I had a room in Red Wing, a 45 minute drive away, which was a bit farther than I liked but not obscene. It was a nice motel nestled beside a railroad track and a state prison. Fortunately there were no riots or escapes to keep me up. Still, I had the usual pre-race jitters and only slept for 1 hour at a time.
The start time came far too fast for my liking. The forecast called for cold weather, which was going to present its own set of challenges. Lots of nervous energy around me, and everybody lined up about 50 metres before the starting line. Nobody wanted to be up front! John Storkamp gave a few encouraging words, then we were off. Not caring about how fast I finished, so long as I finished, I elected to hug the back as best I could. Despite starting out at a snail's pace, I still had to wait in line at the first uphill when the trail turns from a wide trail to single-track.
The race itself consists of six 16.7-mile loops, with four aid stations along the way (plus one bonus aid station at the start/finish area) to make for 29 aid stations total in the race. One thing was certain: I wasn't going to get hungry. Each loop has five evil hills which are steeper and/or longer than the others, and you find yourself counting them down on each loop. There is one evil hill between each aid station, except for between AS1 and AS2 which has two evil hills (the hardest section of the course) and between AS4 to the finish line, which has none (the easiest section on the course). The first evil hill is average as far as they come, it isn't incredibly steep but it is rather long. In short, it would be marvelous if we were running down it. The second evil hill is the shortest of them all, but steep. The third is the steepest and just keeps going with a few false summits. I consider it to the the toughest. The fourth starts off as a long slow uphill, then gets steep near the top (up to the top of Picnic rock). But fortunately, that's the only uphill in the entire section. The fifth is by far the longest; the dreaded Ant Hill. It just keeps going and doesn't stop.

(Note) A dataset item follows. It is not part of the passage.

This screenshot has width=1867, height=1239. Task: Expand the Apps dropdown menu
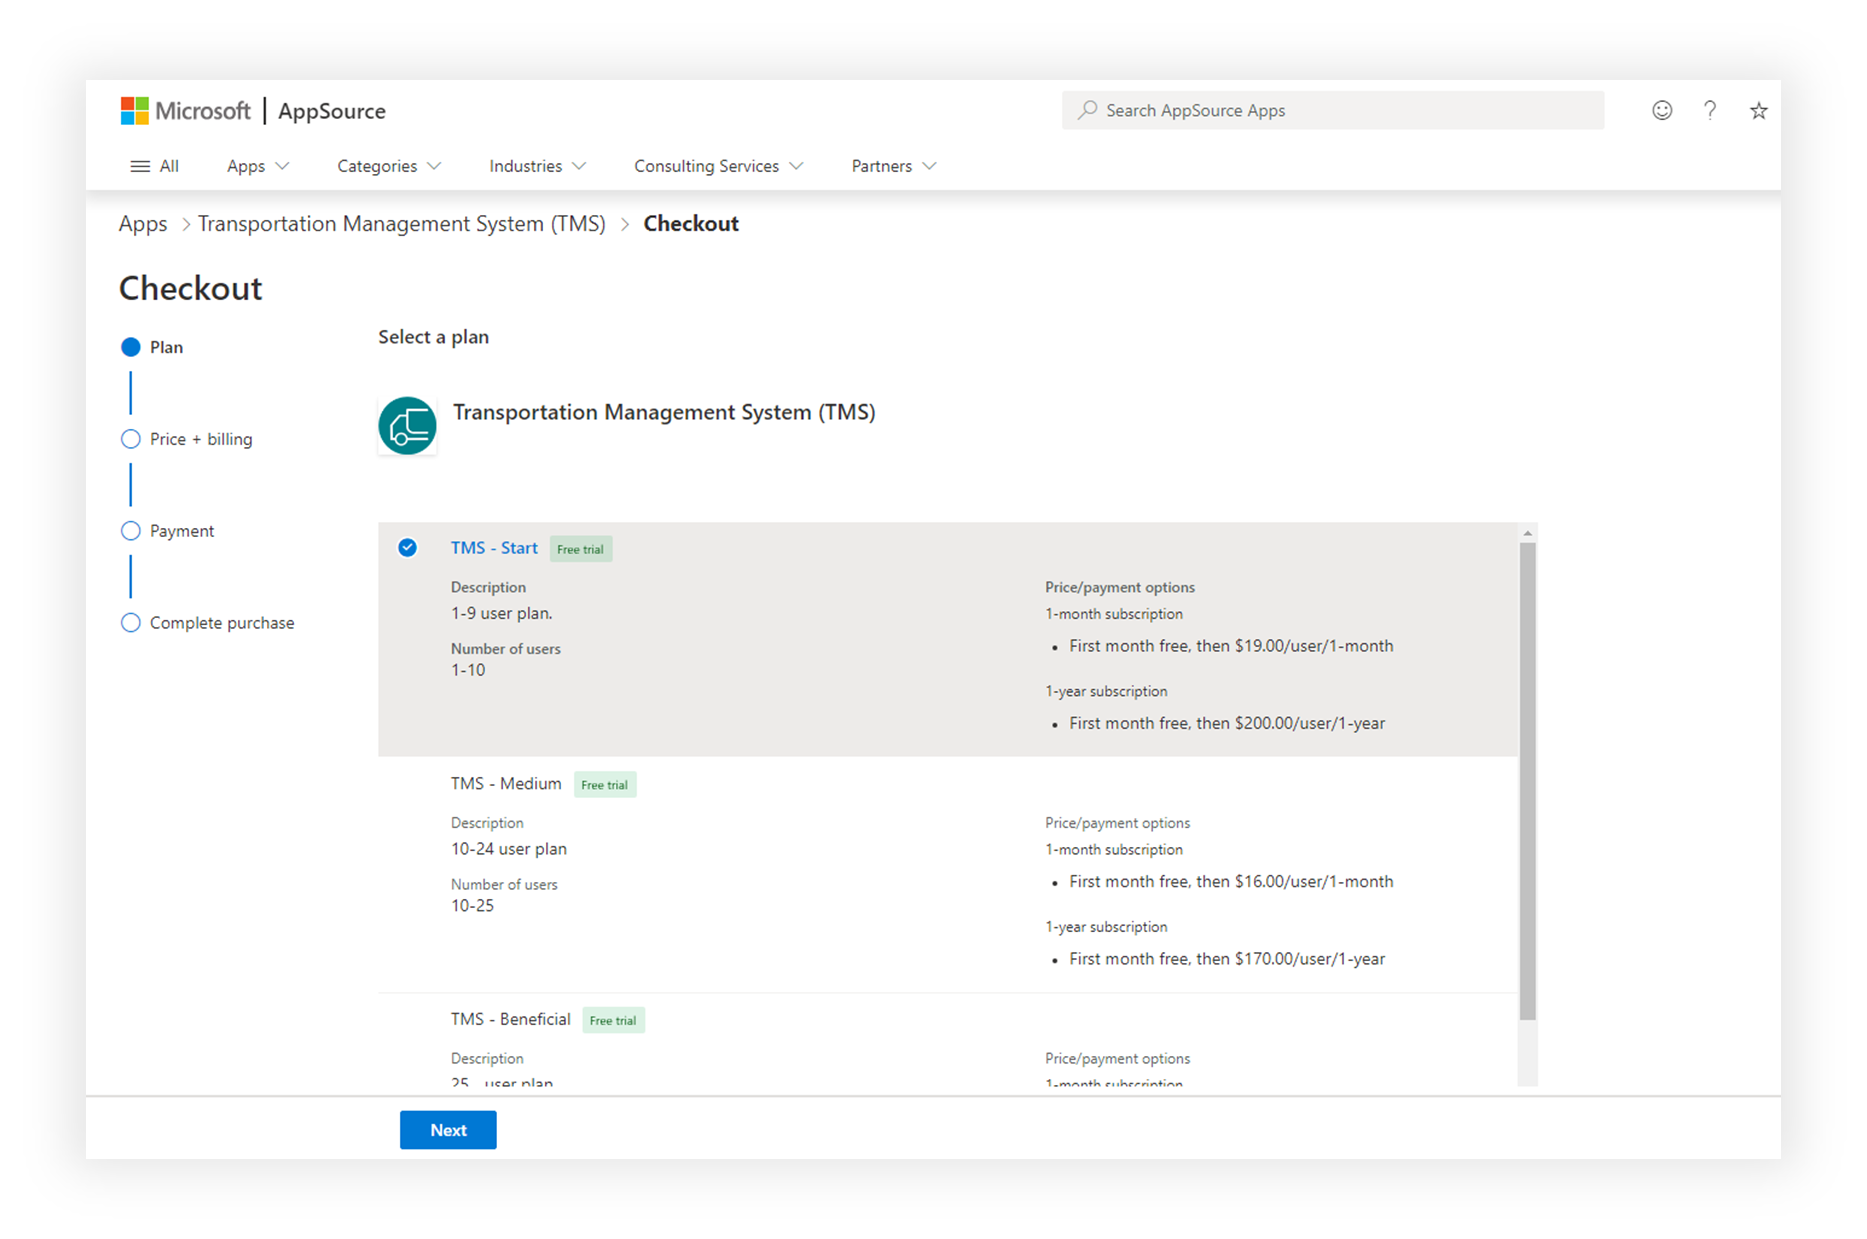tap(257, 166)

I tried to stay relaxed my first loop, but still got sucked into going a bit too fast. I finished in just under 4 hours. Whoops! I knew that if I kept that pace up, I would be looking at a 24-hour finish time which was just far too ridiculous a notion given my fitness level and the course's nastiness. I was going to have to force myself to slow down. The cool weather didn't help the cause an, but the snow squall I experienced at the top of Ant Hill did.
My second loop wasn't much better, finishing it around 4.5 hours. This was starting to sound like a disaster. My goal was 5 hour loops, and I was 1.5 hours ahead of pace.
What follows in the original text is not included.